Start of Block
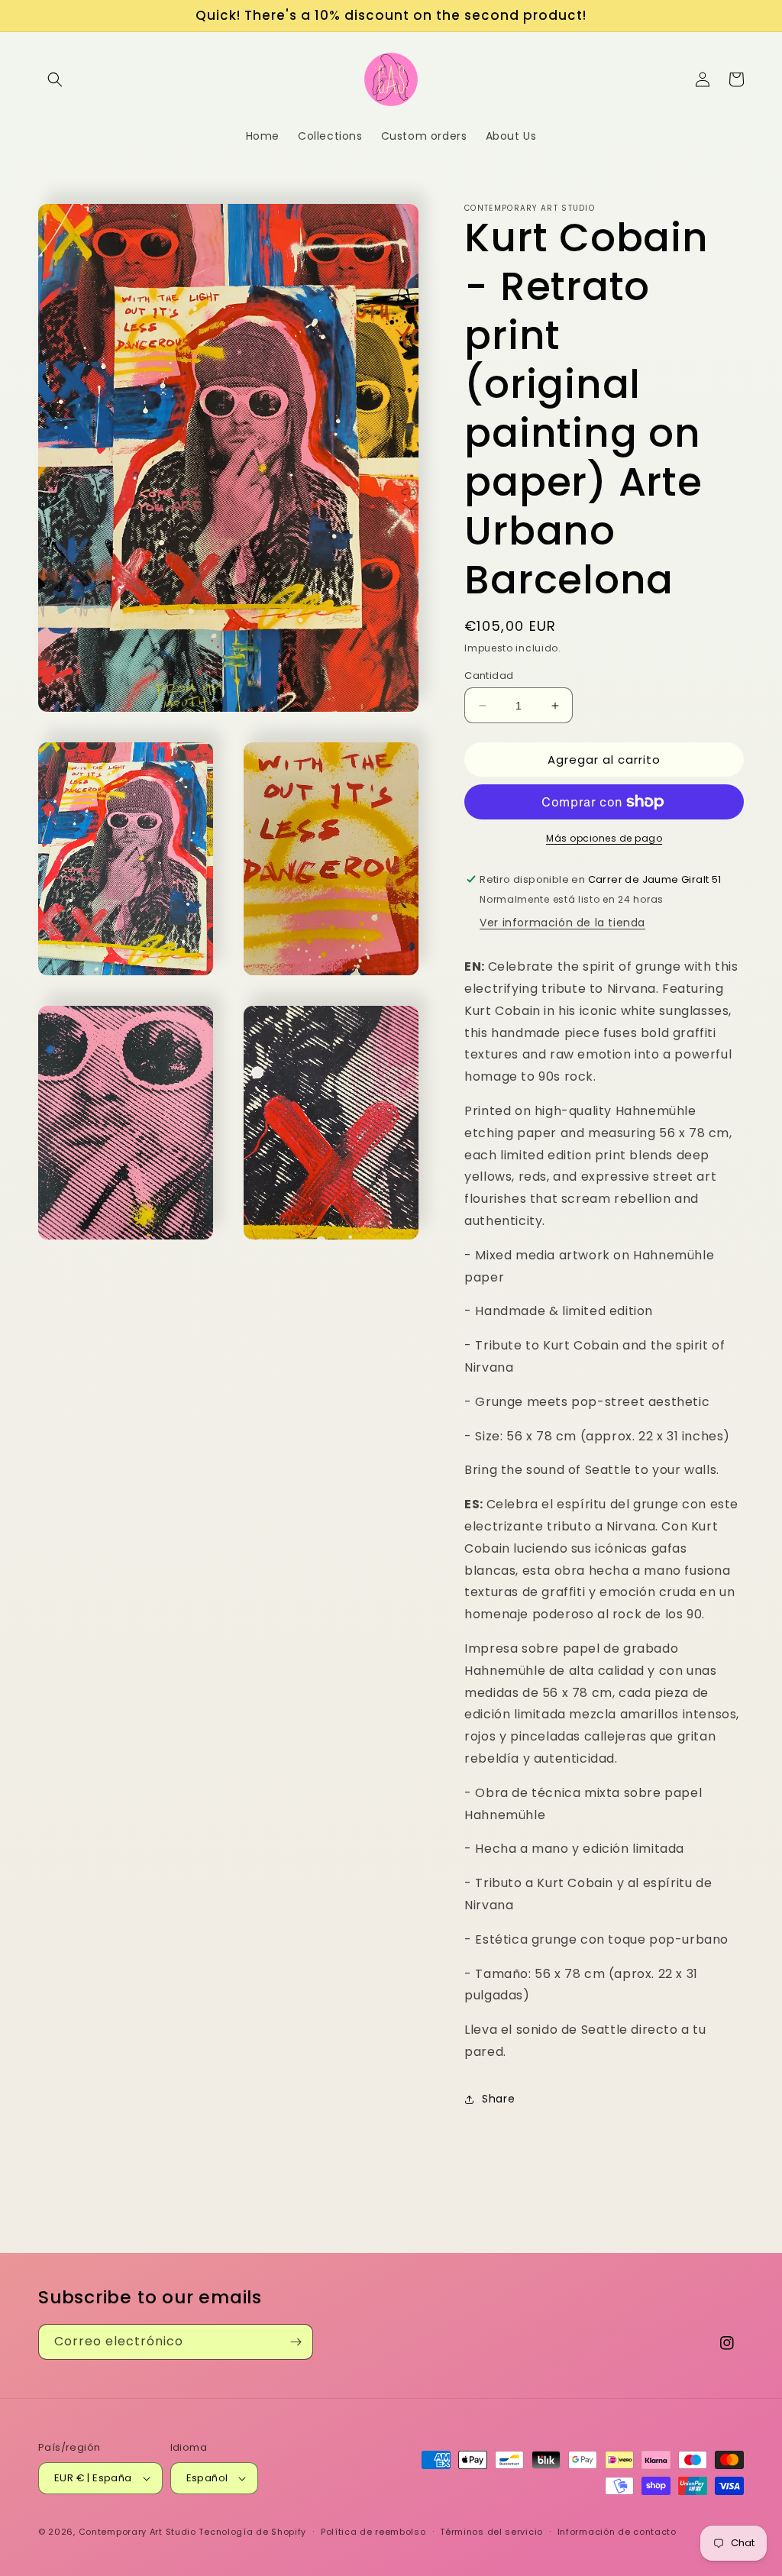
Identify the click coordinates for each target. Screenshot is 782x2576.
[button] (55, 79)
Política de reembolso (373, 2532)
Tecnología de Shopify (252, 2532)
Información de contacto (617, 2532)
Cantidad (488, 675)
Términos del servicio (491, 2532)
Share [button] (498, 2098)
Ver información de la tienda (562, 922)
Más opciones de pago (604, 838)
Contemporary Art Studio (137, 2532)
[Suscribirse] (295, 2342)
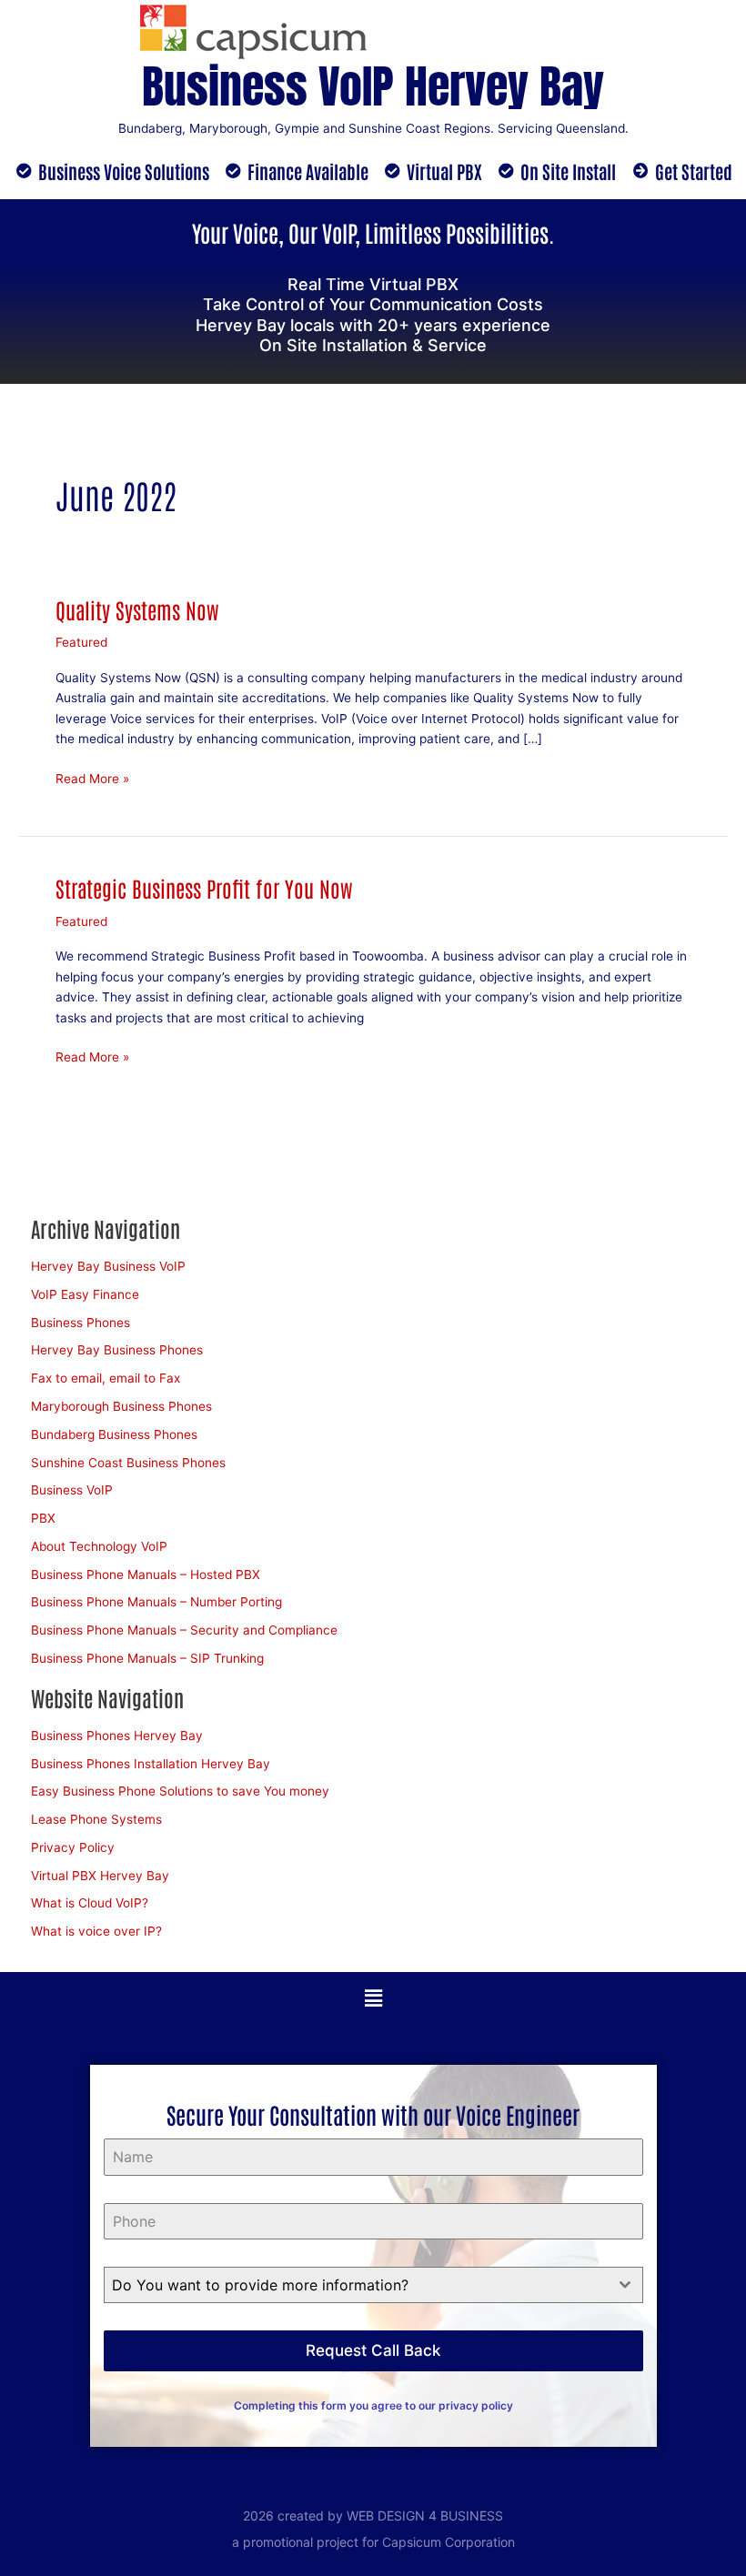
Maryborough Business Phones (121, 1406)
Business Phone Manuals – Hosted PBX (145, 1574)
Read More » (92, 777)
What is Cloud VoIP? (89, 1903)
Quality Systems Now (137, 609)
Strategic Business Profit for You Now (204, 887)
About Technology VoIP (99, 1546)
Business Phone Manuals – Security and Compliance (184, 1630)
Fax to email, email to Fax (105, 1378)
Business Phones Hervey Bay (117, 1735)
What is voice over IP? (96, 1931)
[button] (373, 1998)
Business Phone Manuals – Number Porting (156, 1602)
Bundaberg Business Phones (114, 1434)
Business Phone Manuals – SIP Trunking (147, 1658)
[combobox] (373, 2285)
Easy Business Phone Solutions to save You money (180, 1791)
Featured (81, 642)
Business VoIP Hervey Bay (373, 86)
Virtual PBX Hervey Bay (100, 1875)
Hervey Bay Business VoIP (108, 1266)
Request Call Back (373, 2350)
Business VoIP (72, 1490)
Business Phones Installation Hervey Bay (150, 1763)
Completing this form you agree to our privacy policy (373, 2405)
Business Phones (80, 1322)
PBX (43, 1518)
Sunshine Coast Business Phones (128, 1462)
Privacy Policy (73, 1847)
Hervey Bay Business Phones (117, 1350)
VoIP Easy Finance (85, 1294)
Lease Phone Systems (96, 1819)
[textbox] (356, 2285)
End of Block
### Task
Leave out the images and write out the listing above exactly.

### Task result
Identify the click coordinates for each target. Screenshot is 782x2576.
[button] (55, 79)
Política de reembolso (373, 2532)
Tecnología de Shopify (252, 2532)
Información de contacto (617, 2532)
Cantidad (488, 675)
Términos del servicio (491, 2532)
Share [button] (498, 2098)
Ver información de la tienda (562, 922)
Más opciones de pago (604, 838)
Contemporary Art Studio (137, 2532)
[Suscribirse] (295, 2342)
Maryborough Business Phones (121, 1406)
Business Phone Manuals – Hosted PBX (145, 1574)
Read More » (92, 777)
What is Cloud VoIP? (89, 1903)
Quality Systems Now (137, 609)
Strategic Business Profit for You Now (204, 887)
About Technology VoIP (99, 1546)
Business Phone Manuals – Security and Compliance (184, 1630)
Fax to email, email to Fax (105, 1378)
Business Phones Hervey Bay (117, 1735)
What is voice over IP? (96, 1931)
[button] (373, 1998)
Business Phone Manuals – Number Porting (156, 1602)
Bundaberg Business Phones (114, 1434)
Business Phone Manuals – SIP Trunking (147, 1658)
[combobox] (373, 2285)
Easy Business Phone Solutions to save You money (180, 1791)
Featured (81, 642)
Business VoIP Hervey Bay (373, 86)
Virtual PBX Hervey Bay (100, 1875)
Hervey Bay Business VoIP (108, 1266)
Request Call Back (373, 2350)
Business VoIP (72, 1490)
Business Phones Installation Hervey Bay (150, 1763)
Completing this form you agree to our privacy policy (373, 2405)
Business Phones (80, 1322)
PBX (43, 1518)
Sunshine Coast Business Phones (128, 1462)
Privacy Policy (73, 1847)
Hervey Bay Business Phones (117, 1350)
VoIP Easy Finance (85, 1294)
Lease Phone Systems (96, 1819)
[textbox] (356, 2285)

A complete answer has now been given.